Friday, December 17, 2010

In the End, the New Beginning

She looked at me and said, "I hope you don't expect me to have anything really cool planned, because I don't. I just wanted to spend time with you."

If she only knew how much her just wanting to spend time with me means.

I replied, "I don't care what we do. But I think we should set some ground rules: 1. I don't have to make any decisions. 2. Topics of conversation that are off limits: Hillcrest and Jenna."



And then we were off...
She introduced me to "crack tea" (which I didn't care for).
We did some Christmas shopping.
Spent WAY too much time in T.J. Maxx, but loved every second of it.
Figured out each others' favorite smells.
Laughed a lot.
Talked about normal things; you know, not work.
Sampled liquor that tasted like a cinnamon roll (or a Snickerdoodle, depending on your taste buds)
Did I mention we laughed a lot?
Basically, we spent a few hours learning how to just be friends.

And although I was exhausted, stressed out, and sick, all those things were put on hold for the few hours we spent together and I left her that evening feeling a little bit rejuvenated and pretty excited.


Thursday, December 9, 2010

I heard these words last night: "It's an honor to be your friend."




...talk about a humbling experience.

Saturday, December 4, 2010

Another One Bites the Dust

Another week down...survived.
This past week hit me like a train.
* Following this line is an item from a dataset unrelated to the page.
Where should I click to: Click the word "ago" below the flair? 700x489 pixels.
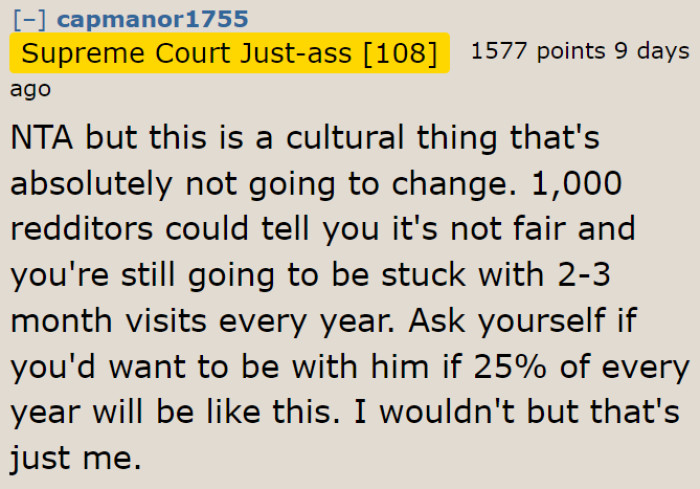[30, 89]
My heart was already a bit tender from being at home for the holiday, so the events of the past 7 days didn't meet all the normal guards.


The week started off great -- visited a friend's church, had a great lunch, and made a new friend...a wonderful Sunday.
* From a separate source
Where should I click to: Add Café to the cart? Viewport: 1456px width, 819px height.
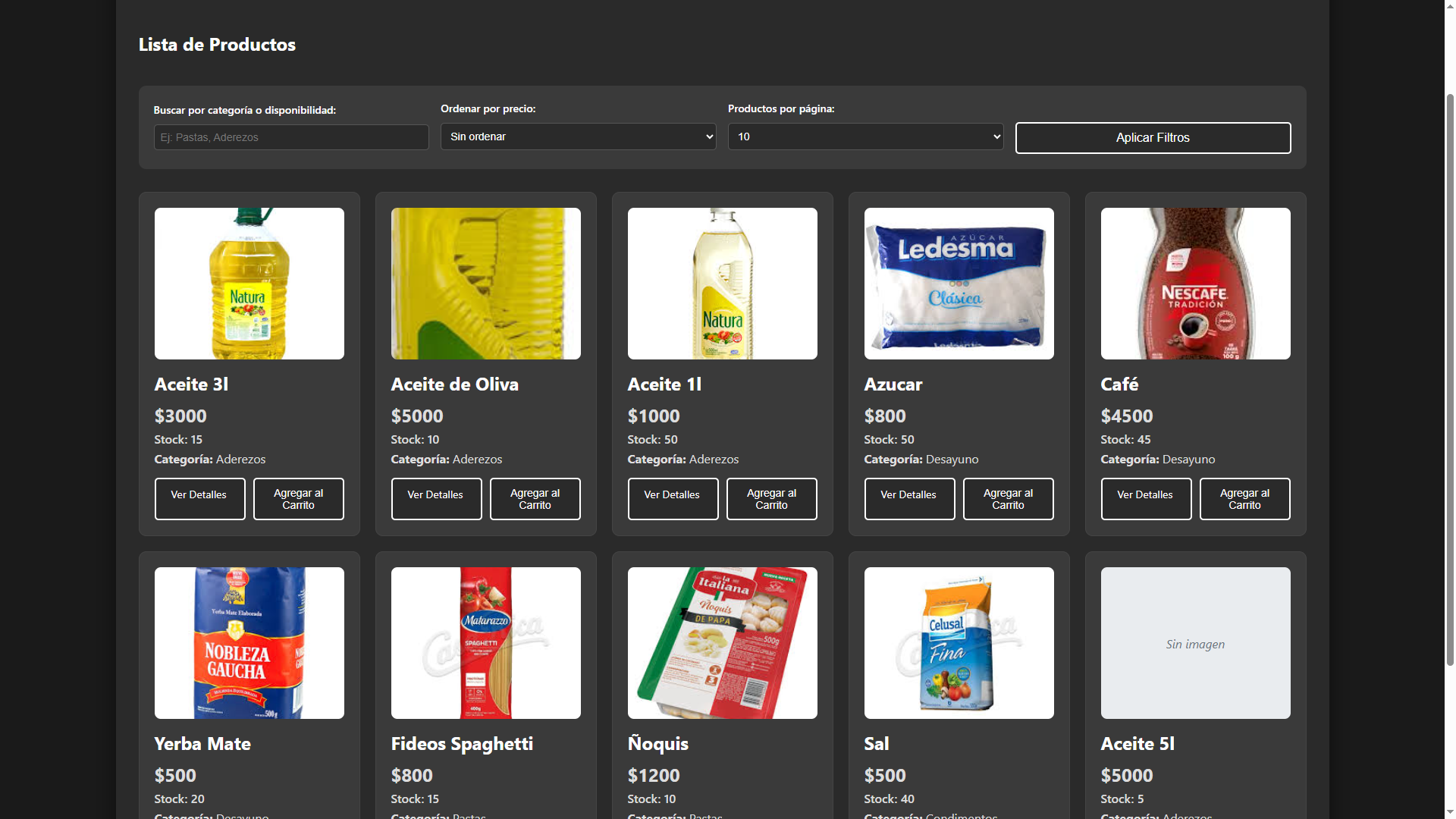[x=1244, y=498]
Anyone who walked into the Clay County office Monday afternoon found JB, Katie and I sitting on the floor, just talking. Not a lot of work got done, but it was so good.

Tuesday morning was a little overwhelming, but the day was redeemed by the evening's events. Over the past few months I have had several opportunities to tell the Hillcrest story; Tuesday evening I got that opportunity at Birthright. I sat in a living room with about 12 others and shared about Hillcrest for well over an hour. As I was leaving, one of the women pulled me aside and said, "It is very evident you love your organization. I loved listening to you talk about it." You can't even understand how much that meant to me. Seriously.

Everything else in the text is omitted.